The season was a mess. It had looked like I was going to spend another winter with Belle Tire, and I skated with them for a few games, but my father decided that I was done with the program and started to look at teams in the Great Lakes Junior C league. I recalled my father getting me into practices with a couple of teams, but I wasn’t sure which teams those were—it was only when I looked at the le
ague’s website that I remembered skating at practices in Blenheim and on the reserve in Walpole Island. I have to believe that my father had told them that I was fourteen or fifteen to get a tryout and that both teams chased us off when they found out I was only thirteen. My memories of making Alvinston were only a little clearer—I do remember the Flyers being such a weak club that they let me stay on.

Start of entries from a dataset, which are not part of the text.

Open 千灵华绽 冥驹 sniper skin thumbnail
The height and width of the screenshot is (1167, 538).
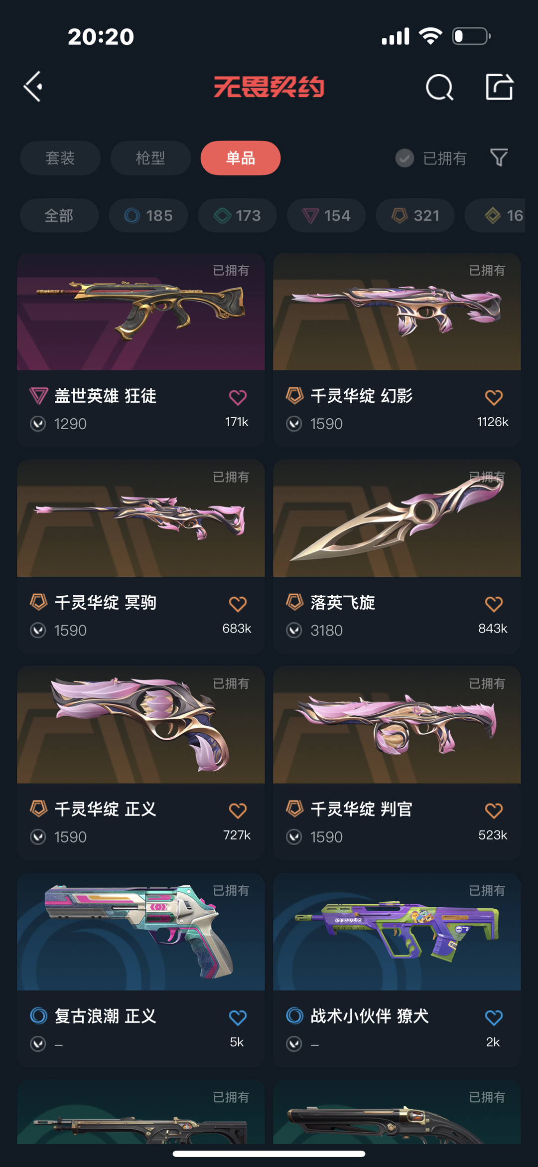(x=141, y=518)
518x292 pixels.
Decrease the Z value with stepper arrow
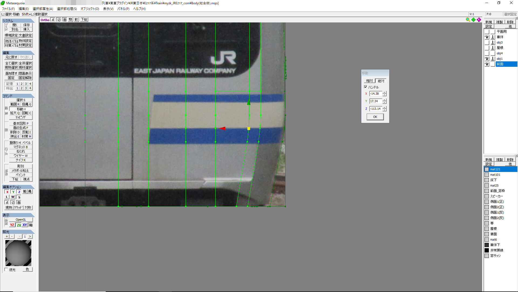pyautogui.click(x=384, y=110)
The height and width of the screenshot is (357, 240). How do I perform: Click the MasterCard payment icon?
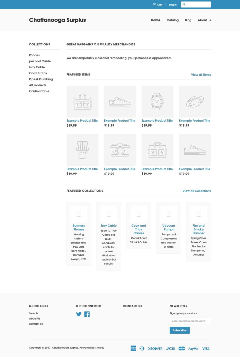pos(182,348)
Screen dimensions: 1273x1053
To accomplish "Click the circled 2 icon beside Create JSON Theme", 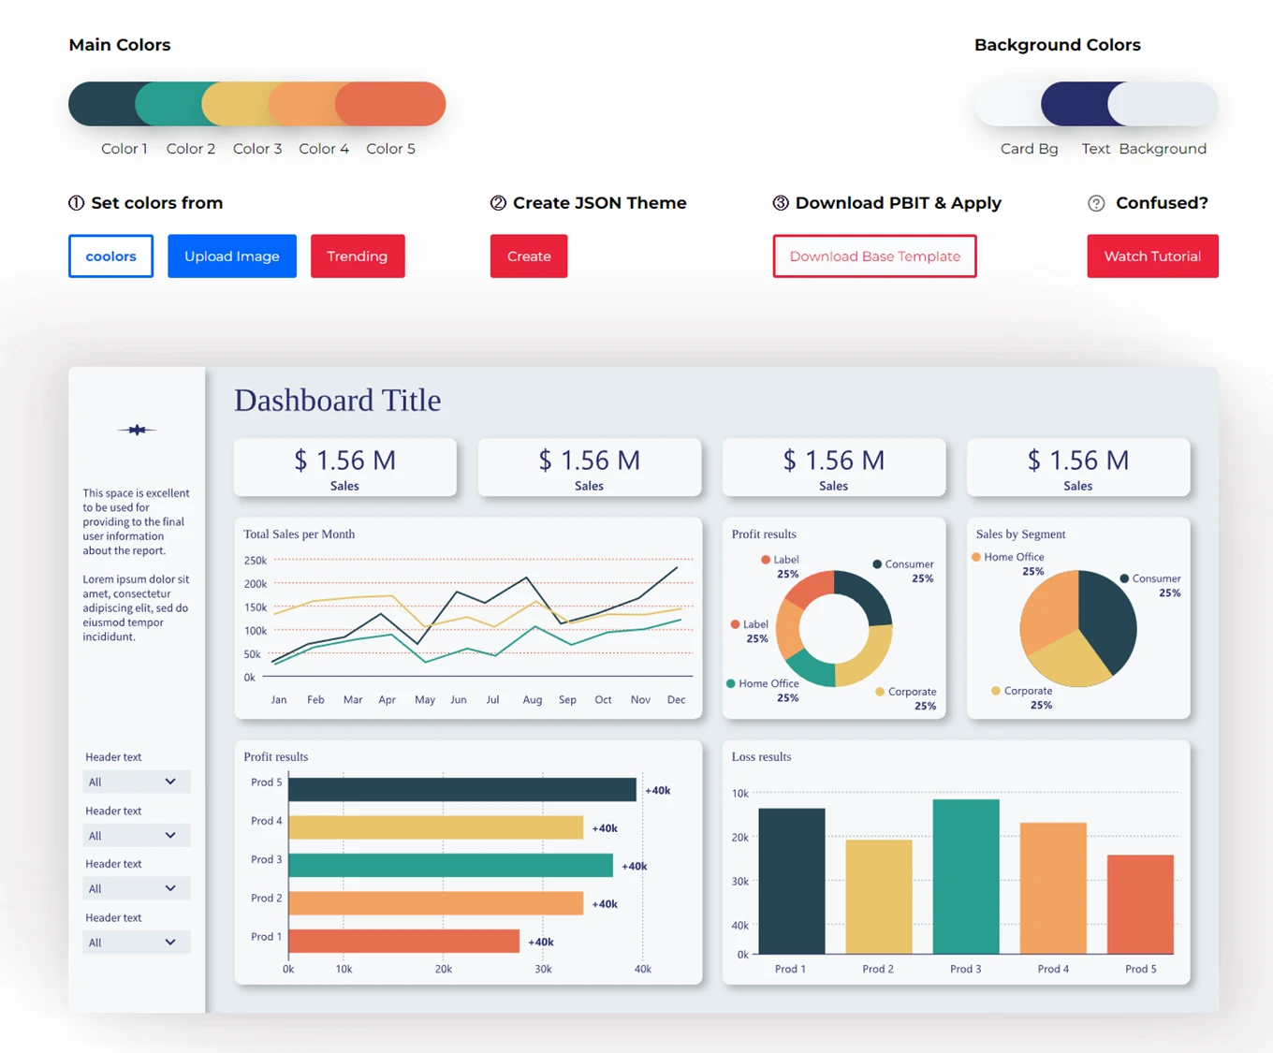I will point(496,202).
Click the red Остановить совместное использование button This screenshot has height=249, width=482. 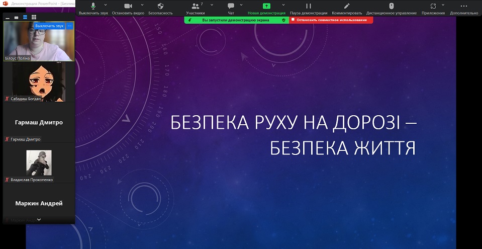point(331,20)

I couldn’t remember who had been Alvinston’s coach or the manager that season until I called the team. It turned out that Ed Wagner had been the coach and Paul Moffatt the manager.
Because I remembered so little about the season, I could only ask them the obvious question point blank.

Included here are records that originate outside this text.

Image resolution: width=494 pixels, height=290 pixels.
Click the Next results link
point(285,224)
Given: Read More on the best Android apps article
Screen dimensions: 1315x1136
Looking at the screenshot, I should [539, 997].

“Did you ever have any suspicions about my father abusing me?” I ask.
“Just that one time we pulled you out of the dressing room and asked you about the bruises on your ribs,” Wagner says.
I had no memory of anything like that—not of bruises, not of a conversation—but Moffatt confirmed it.
“One of the players came to us before a practice and said, ‘Patrick has bruises all ’round his ribs.’ It didn’t look like normal stuff, nothing you’d see from a game or anything. We hadn’t had a game recently, and the last time we had, it wasn’t like you had taken a big hit or anything—you probably hadn’t taken a big hit like that, something that would leave bruises all over your ribs, all that season. So we definitely had suspicions about that. So I said, ‘Patrick, where’d you get those?’ I didn’t ask if your father hit you or if someone else did. And you said, ‘Happened in a pickup game.’ Or maybe you said it was skating with another team. But you said it was hockey, nothing other than that. I don’t think anybody believed that those bruises came in a hockey game. They were on both sides of your ribs. They didn’t look like you took one bad check or fall. We weren’t sure that you should even be playing, the way they looked, but you said you were good to go.”